Please note, passing the string of 'item.display' or which ever is not an option, as alot goes on in this function, and this is a simplified version of the function for explaining whats required.

How could this be done in a more elegant way?

I have looked at reflection but been instructed to avoid this as it is expensive (hardware, memory etc)

Take a delegate parameter that will provide the Text

private static void CreateObject<T>(T item, Func<T, object> prop)
{
    SomeObject obj = new SomeObject();

    obj.Text = prop(item).ToString();
}

So the caller of the method will use

CreateObject(a, t => t.Display);
CreateObject(b, t => t.Text);
// etc

You could apply the adapter pattern and pass in an adapter object that will return display text and other things. That object can be constructed by the caller as appropriate (presumably, the caller will know more about the nature of the object it is sending in to CreateObject() ). Examples:

interface IMyAdapter {
    string GetDisplayText();
    // ...
}

class TextBoxAdapter : IMyAdapter {
    private readonly TextBox tb;

    public TextBoxAdapter(TextBox tb) {
        this.tb = tb;
    }

    public string GetDisplayText() {
        return tb.Text;
    }

    // ...
}

...

public static void CreateObject(IAdapter adapter) {
    SomeObject obj = new SomeObject();
    obj.Text = adapter.GetDisplayText();
    // ...
}

...

var textBoxAdapter = new TextBoxAdapter(new TextBox());
CreateObject(textBoxAdapter);

In addition to Eranga's answer about passing a delegate, if you do not want to litter delegates all over your calling code you could create non-generic overloads for this function to do it for you.

private static void CreateObject<T>(T item, Func<T, string> prop) {
  SomeObject obj = new SomeObject();
  obj.Text = prop(item);
}

private static void CreateObject(TypeA item) {
  CreateObject(item, i => i.Display);
}

private static void CreateObject(TypeB item) {
  CreateObject(item, i => i.Text);
}

This would centralise the delegates, while still pulling it away from the middle of the body of your function.

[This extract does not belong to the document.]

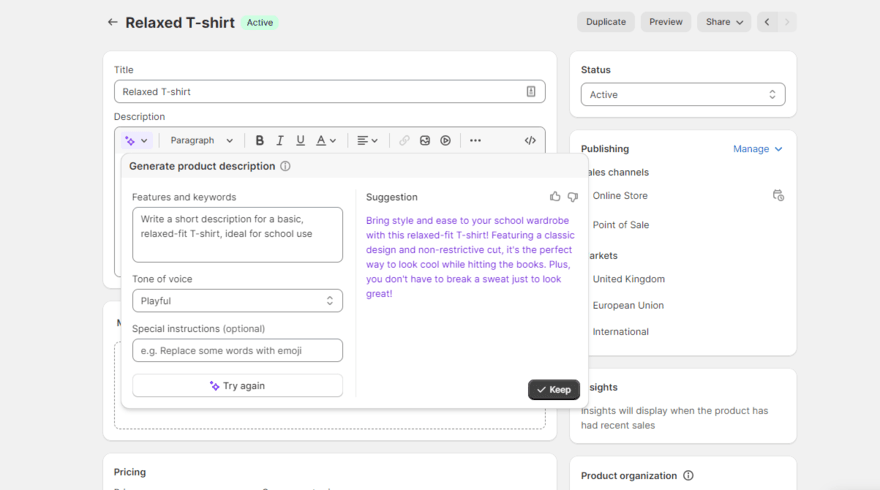Toggle bold formatting in description toolbar
The height and width of the screenshot is (490, 880).
click(260, 141)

I think to give the "best" answer though, we would need to know a lot more about the size and purpose of this method, where it is being called from etc.

There are many ways you could approach this, and honestly under some circumstances there would be nothing wrong with your series of if statements. It is clear, any programmer should understand it and if you only have a couple of cases just do it and get on with solving real problems.